**PASSAGE**
-- Opening Marker --

Almost always true perhaps, but I have yet to hear about eve na single VC army making it out of the prelims...

To be honest, every report I've read as of last night from various forums, VC's got absolutely murdered hard-core this year!
TK's also didn't show at all, but I expect that t ochange come the semi's as they have some very scary options now...
Wood Elves also avoid the 'ard boyz for the most part, as do alot of brets.

If you statement was 100% true, then these armies would have stood at least a solid chance instead of just getting horribly butchered silly.
Instead so far I've heard of pretty much just the following armies made it on through;
- lizzies
- high elves
- dark elves
- ogres!!! (nice surprise - congrats on the achivement!)
- warriors of chaos
- daemons
- skaven
- orcs&gobbos

'Ard Boyz at least provides us with a good example of the books that are able to reliably compete, compared to those that could use some solid help...

Cheers!


----------



## Vaz (Mar 19, 2008)

Tomb Kings can make a decent showing where there magic can happily take effect at 3K +.

With the exception of SCC, previous army strengths are less so - Scorpion and Ushabti for example; yet others are shining - even Horde Spearmen; but being overpriced and weak counter magic is not too fantastic.


----------



## mynameisgrax (Sep 25, 2009)

I don't know about VC in this past Ard Boyz, but I've seen them to VERY well at competitive tournaments, and did extremely well at the local colonial GT, that had 60+ players. The secret to using them competitively is to exploit either (or both) the lore of death and/or the lore of vampires, and field a TON of ghouls. 

Then you either spam purple sun or danse macabre, and make sure the majority of your opponent's army is either crippled, locked in combat with ghouls, or both.

Brets also often do well at very high point levels, because it allows them to use very large formations of their best knights in lance formation. They did quite well last year, although again, I'm not sure how they did this year.


----------

-- Closing Marker --

**DATA SEGMENT**

-- Opening Marker --

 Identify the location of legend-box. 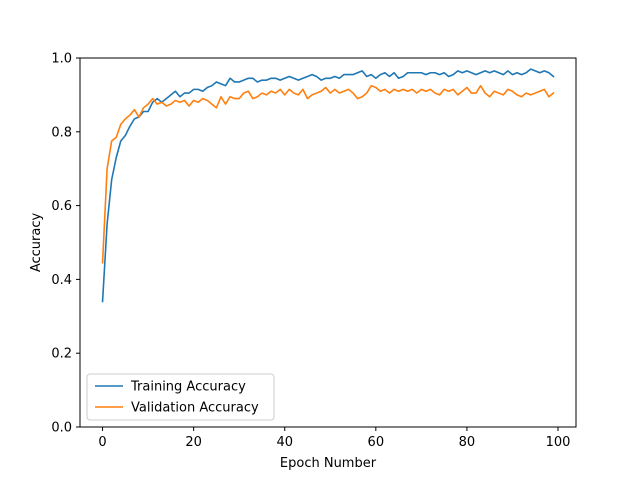
(180, 397).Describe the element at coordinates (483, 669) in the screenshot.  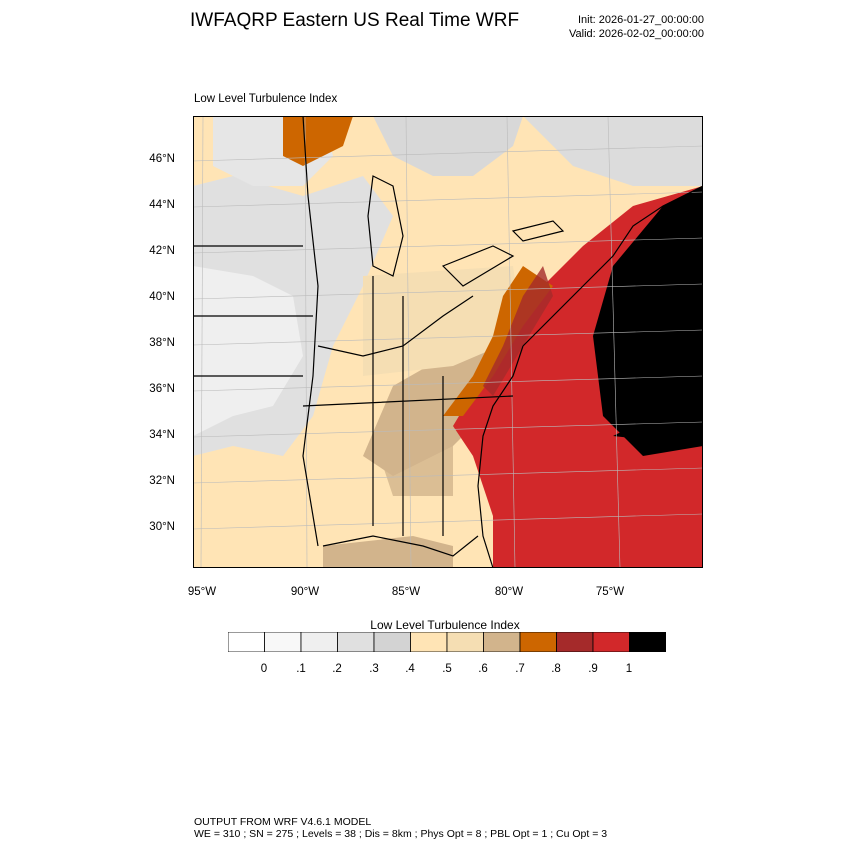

-- Closing Marker --

**AIM OF THE TASK**
Answer these questions about the forum thread:
(a) Which army does the first post call a "nice surprise" among those that made it through?
(b) At what point level does Vaz say Tomb Kings can make a decent showing?
(c) Which unit does mynameisgrax say to field "a TON" of when playing VC competitively?

**SOLUTION**
(a) Ogres
(b) 3K and above
(c) Ghouls